Então, Rodrigo, quanto ao Sigur Rós, pode ficar sossegado. Vi eles na Escócia e na Espanha ao ar livre e foi muuuuito foda.
Adorei o show, fiquei lá colado no palco, mas parecia que tinha mais gente interessada em discutir a vinda do Radiohead do que curtir o show do barba ruiva.
Horses foi de arrepiar….
Marcelo,
adoro música (folk há tempos) mas não conhecia o som do Bonnie “Prince” Billy. Ao contrário de muitas pessoas não me envergonho de não conhecer todos os sons do mundo e me surpreender sempre. Em poucas palavras, um belo show com belas canções. Em relação ao “hypismo”, nem me preocupo mais.
Infelizmente não pude ir a esse show. Moro no Rio, e pobreza + trabalho = não folga dia de semana.

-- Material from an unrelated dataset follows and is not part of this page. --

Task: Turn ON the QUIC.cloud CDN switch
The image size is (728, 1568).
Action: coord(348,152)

Não temos aqui uma cena underground igual a de SP, mas em determinados shows (como o Faraquet e Joe Lally), o show é tão intimista que parece particular.Acho isso bom, provavelmente o artista também.

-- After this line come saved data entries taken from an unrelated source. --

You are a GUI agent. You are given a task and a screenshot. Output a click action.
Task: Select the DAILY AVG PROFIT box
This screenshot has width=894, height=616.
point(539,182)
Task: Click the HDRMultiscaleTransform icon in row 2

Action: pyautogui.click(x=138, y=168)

Excelente texto, parabéns.
caramba hein……..
uma pena não poder ver o bonnie….
pelo menos tenho aqui para escutar os dois belos álbuns lançados por ele neste ano (wilding in the west e lie down in the light)
“fiquei pensando durante muito tempo em quantas pessoas gostariam de estar no lugar deste cara que não tem a mínima idéia do que seja Echo and The Bunnymen”
Eu moro em Rio Grande, RS e o maior sonho da minha vida é ver um show dos Bunnymen. Esse ano teve em POA mas eu tinha que trabalhar no dia (era uma quinta-feira, mas hoje acho que largaria o emprego pelo show).
Tem gente que tem tudo de mão beijada mesmo.
Estou impressionada com o texto. Durante o show aqui em Salvador foram vários os momentos que me perguntava: “O que esse pessoal todo esta fazendo aqui? Pq ao menos não ficam calados?”. O show, numa casa bem pequena, lutou contra o ruído o tempo todo. Bonnie ‘Prince’ Billy em alguns momentos ria, imaginei que ele não estava entendendo. A situação aqui ainda foi pior. Tinha gente conversando na segunda fila. Engraçado que ficava pensando “em São Paulo isso provavelmente não aconteceria”. Pelo jeito isso é coisa de brasileiro mesmo.